President Obama's decision to send $400 million in cash to Iran "appears to violate" federal law banning the shipment "of any goods" to the regime, according to a pair of Republican senators.

Sen. Ted Cruz, R-Texas, and Sen. Mike Lee, R-Utah, want "a full accounting" of the decision to send $400 million in foreign currency to Iran. Obama's team has justified the shipment as the first installment in repaying $1.7 billion that the United States owes Iran from a transaction that predates the 1979 revolution, but Republicans believe it functioned as a ransom payment for the release of American hostages who were set free in conjunction with the shipment.

"Although the administration has denied there was any quid pro quo, the close temporal proximity of the payment to the release of the hostages suggests otherwise," the senators wrote. "As the Justice Department is never remiss to point out in court, an illicit quid pro quo can be inferred from the timing of the quid and the quo."

The senators take a different tack than some of their colleagues, however, by focusing on the laws that govern the shipment of money and "any [other] goods" to Iran. "While we are deeply concerned about the national security implications of the administration's cash-for-hostages scheme, especially in light of reports that Iran has already arrested additional Americans, the purpose of this letter is to inquire about the legality of the payment," they wrote.

Although they're asking questions, the letter is written like a prosecution.

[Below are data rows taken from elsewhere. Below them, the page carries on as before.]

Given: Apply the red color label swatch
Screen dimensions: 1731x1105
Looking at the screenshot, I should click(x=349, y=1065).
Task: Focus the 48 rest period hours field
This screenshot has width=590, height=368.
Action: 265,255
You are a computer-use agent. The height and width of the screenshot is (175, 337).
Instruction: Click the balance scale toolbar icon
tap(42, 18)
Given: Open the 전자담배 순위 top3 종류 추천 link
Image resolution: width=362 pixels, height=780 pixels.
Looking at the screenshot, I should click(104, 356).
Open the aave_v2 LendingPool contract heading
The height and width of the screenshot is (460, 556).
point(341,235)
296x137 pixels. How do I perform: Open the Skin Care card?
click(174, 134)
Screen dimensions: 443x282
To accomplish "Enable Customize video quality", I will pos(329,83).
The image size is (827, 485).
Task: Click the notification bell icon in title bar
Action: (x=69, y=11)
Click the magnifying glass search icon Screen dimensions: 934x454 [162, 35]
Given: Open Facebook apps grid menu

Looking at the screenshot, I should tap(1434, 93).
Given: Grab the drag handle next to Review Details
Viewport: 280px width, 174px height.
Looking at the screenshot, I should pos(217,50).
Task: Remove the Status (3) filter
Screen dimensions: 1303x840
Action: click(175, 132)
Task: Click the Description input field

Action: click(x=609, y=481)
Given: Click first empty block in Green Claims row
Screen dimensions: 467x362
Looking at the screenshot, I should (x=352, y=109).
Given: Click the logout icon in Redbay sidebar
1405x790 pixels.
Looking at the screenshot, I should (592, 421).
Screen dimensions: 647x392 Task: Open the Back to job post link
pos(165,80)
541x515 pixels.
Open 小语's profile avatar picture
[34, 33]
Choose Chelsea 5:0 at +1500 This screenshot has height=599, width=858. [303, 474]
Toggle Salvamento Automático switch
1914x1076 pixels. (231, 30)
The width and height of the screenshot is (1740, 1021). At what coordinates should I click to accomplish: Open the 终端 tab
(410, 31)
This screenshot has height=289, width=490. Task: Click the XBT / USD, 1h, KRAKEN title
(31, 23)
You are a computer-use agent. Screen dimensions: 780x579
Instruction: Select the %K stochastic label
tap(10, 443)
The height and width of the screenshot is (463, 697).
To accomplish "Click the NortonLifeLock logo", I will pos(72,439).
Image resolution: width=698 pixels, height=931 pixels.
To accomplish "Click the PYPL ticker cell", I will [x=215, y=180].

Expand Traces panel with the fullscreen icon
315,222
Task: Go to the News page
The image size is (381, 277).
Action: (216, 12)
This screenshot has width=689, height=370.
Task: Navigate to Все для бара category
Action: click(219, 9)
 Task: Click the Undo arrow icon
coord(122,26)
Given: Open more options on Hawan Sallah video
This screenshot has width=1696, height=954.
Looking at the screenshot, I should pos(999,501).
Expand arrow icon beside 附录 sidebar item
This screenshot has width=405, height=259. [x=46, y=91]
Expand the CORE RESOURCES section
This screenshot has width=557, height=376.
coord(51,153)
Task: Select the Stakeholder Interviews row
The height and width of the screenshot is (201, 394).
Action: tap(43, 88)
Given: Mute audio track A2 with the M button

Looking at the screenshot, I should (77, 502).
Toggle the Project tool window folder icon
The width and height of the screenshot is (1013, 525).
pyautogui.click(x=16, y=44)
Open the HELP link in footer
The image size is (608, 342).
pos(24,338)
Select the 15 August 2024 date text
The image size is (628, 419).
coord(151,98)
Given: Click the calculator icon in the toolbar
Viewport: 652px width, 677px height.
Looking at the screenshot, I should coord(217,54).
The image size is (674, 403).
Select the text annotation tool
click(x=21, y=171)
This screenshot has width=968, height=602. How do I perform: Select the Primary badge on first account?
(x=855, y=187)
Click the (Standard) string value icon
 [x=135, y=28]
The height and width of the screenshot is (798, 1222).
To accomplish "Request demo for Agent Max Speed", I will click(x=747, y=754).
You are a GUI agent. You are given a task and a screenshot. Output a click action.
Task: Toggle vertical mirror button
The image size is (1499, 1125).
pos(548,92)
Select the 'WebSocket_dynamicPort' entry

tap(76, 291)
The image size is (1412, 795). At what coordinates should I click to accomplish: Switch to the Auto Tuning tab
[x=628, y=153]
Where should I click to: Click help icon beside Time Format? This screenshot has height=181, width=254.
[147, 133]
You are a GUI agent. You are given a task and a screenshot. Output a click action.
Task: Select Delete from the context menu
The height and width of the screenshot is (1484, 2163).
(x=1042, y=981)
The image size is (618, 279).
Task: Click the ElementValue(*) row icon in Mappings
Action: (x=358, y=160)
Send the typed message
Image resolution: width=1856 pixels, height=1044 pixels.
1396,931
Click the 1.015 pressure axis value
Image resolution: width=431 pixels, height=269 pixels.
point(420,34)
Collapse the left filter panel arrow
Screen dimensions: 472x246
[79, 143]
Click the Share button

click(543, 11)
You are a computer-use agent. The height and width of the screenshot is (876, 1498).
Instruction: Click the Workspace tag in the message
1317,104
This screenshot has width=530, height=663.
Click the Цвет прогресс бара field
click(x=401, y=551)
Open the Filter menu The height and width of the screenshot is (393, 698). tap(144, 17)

The lawmakers, both of whom worked as Supreme Court clerks, believe they have Obama caught in a dilemma: either the administration must admit that the payment violated the ban on sending money "directly or indirectly" to the regime, or they invoke an exemption to that ban, but also admit that the cash payment was required to secure the release of the hostages.

"If the transaction was explicitly permitted under another regulation — for instance, the regulation authorizing '[a]ll transactions necessary … to payments pursuant to settlement agreements entered into by the United States Government' — then why did the administration structure the transaction as a cash payment in non-United States currency?" the senators wrote. "That would have been entirely unnecessary."

Iranian officials wanted the $400 million delivered in cash, even though it was technically the first installment in the $1.7 billion settlement, "to show they had gained something tangible" in exchange for the prisoners, "U.S. officials" told the Wall Street Journal.